As comorbidity the patient suffer depression and malignant hypertension that requires multiple antihypertensive drugs

Method:  For patient's study the autoimmune and infectious whole profile was evaluated besides evaluating physical stimuli as triggered of the urticaria and skin biopsy.  Infections were not detected, the TSH, antithyroid antibodies, antinuclear antibodies, antiextractable nuclear antigens, cryoglobulins and complement levels were normal. Also was carried out autologous serum skin test that showed autoreactivity and the skin biopsy revealed vasculitic signs 

The patient received combined management by allergology, rheumatology and internal medicine, without improvement with antihistamines, antileukotriene and immunomodulators like cloroquine, azatioprine, colchicine and steroids, the cyclosporine was contraindicated by its malignant hypertension.

Therefore we decided to begin treatment with omalizumab at doses of 150 mg monthly (total IgE 18 UI/ml) associated to antihistamine and antileukotriene.

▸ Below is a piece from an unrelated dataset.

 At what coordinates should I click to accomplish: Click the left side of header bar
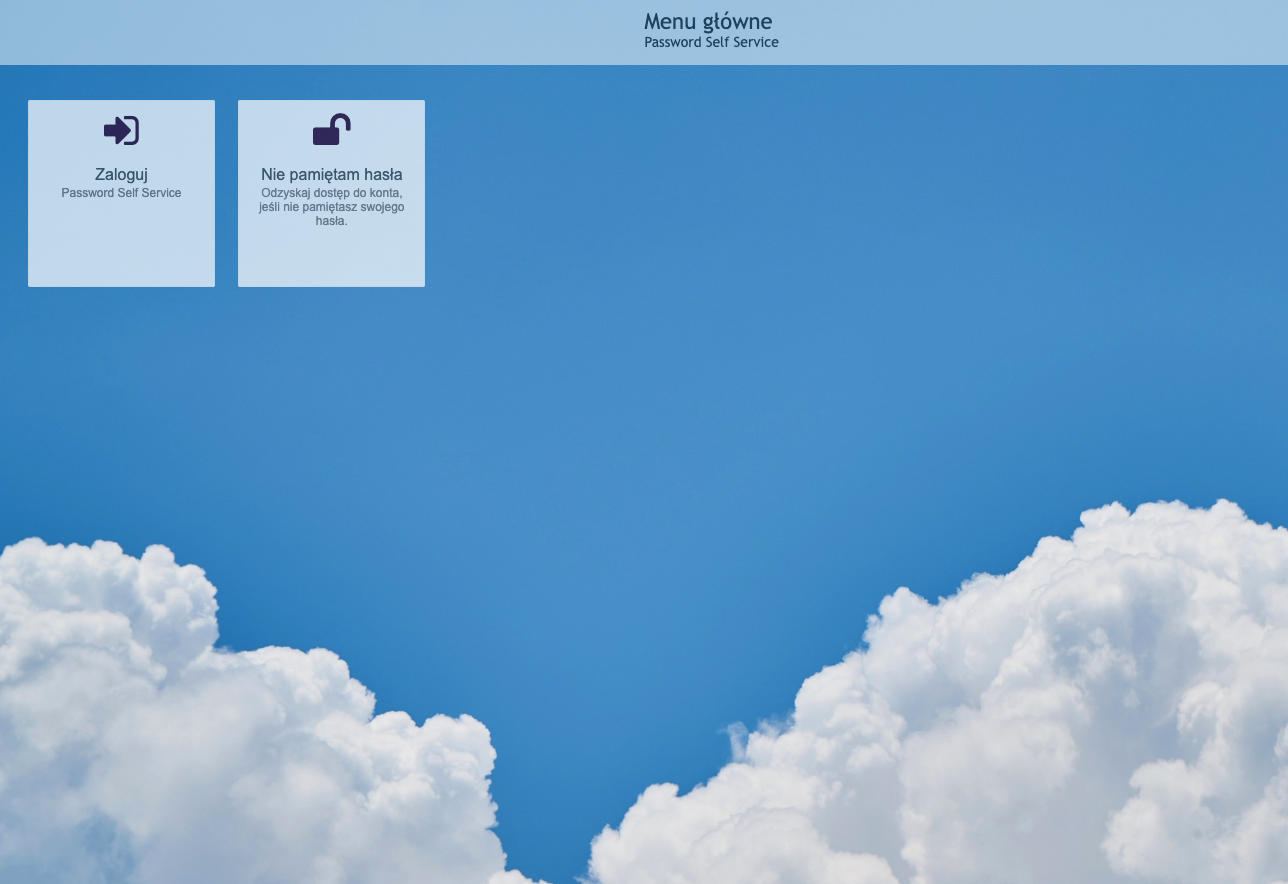(200, 32)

Result:  After 3 doses of this therapy hives and angioedema remission was obtained and lasted for two months. 

Conclusion: The omalizumab can be an option in patients with vasculitic, pressure and autoimmune urticaria resistant to others management lines, being even safer than steroids and immunomodulators. The low levels of our patient's total IgE make to think that the effect of this medication is not only Ig E dependent as has been suggested by several authors.